▶ _EXTRACT PROVIDED_

──────

# Fiber Festivals in 2012



## Marchwind (May 10, 2002)

These are a few dates I've found on the back of a flyer. It is by all means not all inclusive. Please add to this list if you know of some fiber even in your community. We need to share so we all can participate
*****************************************************************************


March
24 - Black Swamp Spinners Market Day, Bowling Green, Ohio

April
14-15 - Greencastle Fiber Fest., Greencastle, IN
28-29 - IN Fiber & Music Fest., Charlestown, IN

May
19-20 - Sheep & Wool Festival, Waybsburg, PA
26-27 - Great Lakes Fiber Fest., Wooster, OH

June
1-3 - Woodsock-CSM Retreat, Coleman, MI
9-10 - Iowa Sheep & Wool Fest, Adel, Iowa

July
28-29 - Castle Farm Fiber Fest, Charlevoix, MI

August
4 - Island Art Fair, Grand Ledge, MI
18-19 - Mid-Ohio Fiber Festival, Newark, OH
Michigan Fiber Festival, Allegan County Fairgrounds, Allegan, MI

September
7-9 - WI Sheep & Wool Fest, Jefferson, WI
15-16 - A Wool Gathering, Yellow Springs, OH
29-30 - Shenandoah Valley Fiber Festival, Ruritan Fairgrounds, Berryville, VA

October
6-7 - Fall Fiber Festival, Montpelier Station, VA
13 - Demo - Ledge Craft, Grand Ledge, MI
(Fall Island Festival)
26-28 - SAFF, Ashville, NC
TBD - Fiber in the Boro, Murfreesboro, TN

November
TBD - Deercamp- CSM retreat, Coleman, MI
15-17 - WAFA HolidaySale, Kalamazoo, MI
24 - Spinner's Flock Sale, Ann Arbor, MI


----------



## frazzlehead (Aug 23, 2005)

Olds College Fibre Week! 

Not yer average fibre festival.

This year we have Donna Druchunas, Stephanie Gaustad, and Deb Robson (of the Fleece and Fibre Sourcebook) *all at once*! Plus a bunch of other talented instructors. The focus is on classes - one day, half day, full week - and there is a merchant mall, too, and a silent auction for fleeces, and ... and well, I'll be there!

And Franco, this year there is a whole day class just on sprang!


----------



## Mrs. Homesteader (May 10, 2002)

Marchwind said:


> 26-27 - Great Lakes Fiber Fest., Wooster, OH
> 
> 18-19 - Mid-Ohio Fiber Festival, Newark, OH


Wow, I knew about the first one, but that second one may be closer. Thanks!! I will look it up.


----------



## Marchwind (May 10, 2002)

I hope everyone finds a fiber event near to them to attend this year.


----------



## weever (Oct 1, 2006)

Northern Michigan Lamb and Wool Festival September 29-30


----------



## MullersLaneFarm (Jul 23, 2004)

April 14 Stephensen County Fiber Art Fair Cedarville, IL 

June 22-24 Midwest Fiber & Folk Art Fair Grayslake, IL 

October 20 Bishop Hill Spin In Galva, IL


----------



## Marchwind (May 10, 2002)

That Grayslake one is only about 3 hours away, hmmmm.


----------



## MullersLaneFarm (Jul 23, 2004)

Marchwind said:


> That Grayslake one is only about 3 hours away, hmmmm.


It's also the same weekend as my Homesteading Weekend :awh:


----------



## hercsmama (Jan 15, 2004)

I'm on my phone so can't post the link. But I'll be attending the Yellowrose fiber fest. In Seguin Texas the weekend of April 21st.


----------



## Marchwind (May 10, 2002)

Here you got Hercsmama. Yellow Rose Fiber Producers Fiesta


----------



## hercsmama (Jan 15, 2004)

Thanks MW!


----------

──────

▶ _MATERIAL_
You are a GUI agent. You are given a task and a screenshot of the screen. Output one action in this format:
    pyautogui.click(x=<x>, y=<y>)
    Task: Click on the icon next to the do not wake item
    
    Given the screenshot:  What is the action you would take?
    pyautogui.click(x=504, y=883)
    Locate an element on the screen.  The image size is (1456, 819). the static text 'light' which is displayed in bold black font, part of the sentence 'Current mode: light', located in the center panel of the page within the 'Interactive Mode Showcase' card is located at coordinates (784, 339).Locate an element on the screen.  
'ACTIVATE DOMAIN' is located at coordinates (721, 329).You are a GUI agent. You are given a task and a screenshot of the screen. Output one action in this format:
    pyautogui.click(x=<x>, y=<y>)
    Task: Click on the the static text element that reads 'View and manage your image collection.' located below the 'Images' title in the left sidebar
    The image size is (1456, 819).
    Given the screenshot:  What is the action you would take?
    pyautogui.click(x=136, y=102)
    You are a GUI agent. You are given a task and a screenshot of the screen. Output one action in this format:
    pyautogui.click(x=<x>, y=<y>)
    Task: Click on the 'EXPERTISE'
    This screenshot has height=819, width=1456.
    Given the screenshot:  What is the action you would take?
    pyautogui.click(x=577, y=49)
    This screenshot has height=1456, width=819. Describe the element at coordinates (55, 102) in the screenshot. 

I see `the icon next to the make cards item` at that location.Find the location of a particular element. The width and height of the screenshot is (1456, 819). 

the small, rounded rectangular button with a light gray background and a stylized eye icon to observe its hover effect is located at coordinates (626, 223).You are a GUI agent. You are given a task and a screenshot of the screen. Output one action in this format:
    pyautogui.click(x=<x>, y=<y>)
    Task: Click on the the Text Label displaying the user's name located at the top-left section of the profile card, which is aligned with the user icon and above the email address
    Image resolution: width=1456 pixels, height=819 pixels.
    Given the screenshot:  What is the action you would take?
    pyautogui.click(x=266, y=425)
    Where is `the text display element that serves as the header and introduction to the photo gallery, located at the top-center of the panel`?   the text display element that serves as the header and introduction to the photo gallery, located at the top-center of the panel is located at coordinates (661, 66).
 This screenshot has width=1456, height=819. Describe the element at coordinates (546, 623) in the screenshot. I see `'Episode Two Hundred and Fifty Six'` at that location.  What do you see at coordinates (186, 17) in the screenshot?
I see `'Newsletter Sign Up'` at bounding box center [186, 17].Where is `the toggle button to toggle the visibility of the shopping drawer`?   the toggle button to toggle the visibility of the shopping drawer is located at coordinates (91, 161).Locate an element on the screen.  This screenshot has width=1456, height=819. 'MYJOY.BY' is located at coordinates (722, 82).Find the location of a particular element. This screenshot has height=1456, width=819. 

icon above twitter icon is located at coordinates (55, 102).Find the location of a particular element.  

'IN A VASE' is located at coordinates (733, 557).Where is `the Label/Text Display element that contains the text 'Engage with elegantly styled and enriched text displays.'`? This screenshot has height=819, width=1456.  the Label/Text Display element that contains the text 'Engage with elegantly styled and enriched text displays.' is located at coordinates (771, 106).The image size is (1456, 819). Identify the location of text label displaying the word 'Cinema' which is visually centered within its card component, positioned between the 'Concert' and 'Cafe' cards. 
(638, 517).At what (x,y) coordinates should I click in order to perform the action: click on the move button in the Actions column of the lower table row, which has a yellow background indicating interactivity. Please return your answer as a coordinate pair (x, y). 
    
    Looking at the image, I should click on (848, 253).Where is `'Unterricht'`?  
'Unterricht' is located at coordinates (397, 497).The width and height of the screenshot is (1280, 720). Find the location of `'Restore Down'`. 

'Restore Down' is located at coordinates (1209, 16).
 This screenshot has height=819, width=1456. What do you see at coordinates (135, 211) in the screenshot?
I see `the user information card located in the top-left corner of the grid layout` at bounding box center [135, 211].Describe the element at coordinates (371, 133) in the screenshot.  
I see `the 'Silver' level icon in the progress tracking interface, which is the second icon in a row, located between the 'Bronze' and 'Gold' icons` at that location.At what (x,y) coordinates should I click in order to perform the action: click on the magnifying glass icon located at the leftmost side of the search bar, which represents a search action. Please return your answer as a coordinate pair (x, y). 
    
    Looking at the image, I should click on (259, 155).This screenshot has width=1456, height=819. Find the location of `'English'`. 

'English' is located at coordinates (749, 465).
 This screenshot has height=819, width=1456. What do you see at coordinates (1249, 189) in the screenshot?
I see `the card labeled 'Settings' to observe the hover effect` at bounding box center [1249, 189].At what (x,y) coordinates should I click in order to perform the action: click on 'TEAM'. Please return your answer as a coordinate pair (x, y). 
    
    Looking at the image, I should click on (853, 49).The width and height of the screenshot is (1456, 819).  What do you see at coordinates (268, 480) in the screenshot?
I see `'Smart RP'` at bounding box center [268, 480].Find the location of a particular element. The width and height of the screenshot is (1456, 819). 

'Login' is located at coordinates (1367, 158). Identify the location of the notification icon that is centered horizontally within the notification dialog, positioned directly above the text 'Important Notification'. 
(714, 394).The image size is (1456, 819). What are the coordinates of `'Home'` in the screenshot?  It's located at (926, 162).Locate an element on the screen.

──────

▶ _TASKS TO COMPLETE_
(a) List every event in Ohio named in the fiber festivals thread, with its city.
(b) According to the fiber festivals thread, what subject is covered by a whole day class at Olds College Fibre Week?
(c) Copy from the fiber festivals thread the stretch from "## frazzlehead (Aug" through "just on sprang!", word for word.

▶ _EXERCISE ANSWERS_
(a)
Black Swamp Spinners Market Day, Bowling Green
Great Lakes Fiber Fest., Wooster
Mid-Ohio Fiber Festival, Newark
A Wool Gathering, Yellow Springs

(b) Sprang.

(c)
## frazzlehead (Aug 23, 2005)

Olds College Fibre Week! 

Not yer average fibre festival.

This year we have Donna Druchunas, Stephanie Gaustad, and Deb Robson (of the Fleece and Fibre Sourcebook) *all at once*! Plus a bunch of other talented instructors. The focus is on classes - one day, half day, full week - and there is a merchant mall, too, and a silent auction for fleeces, and ... and well, I'll be there!

And Franco, this year there is a whole day class just on sprang!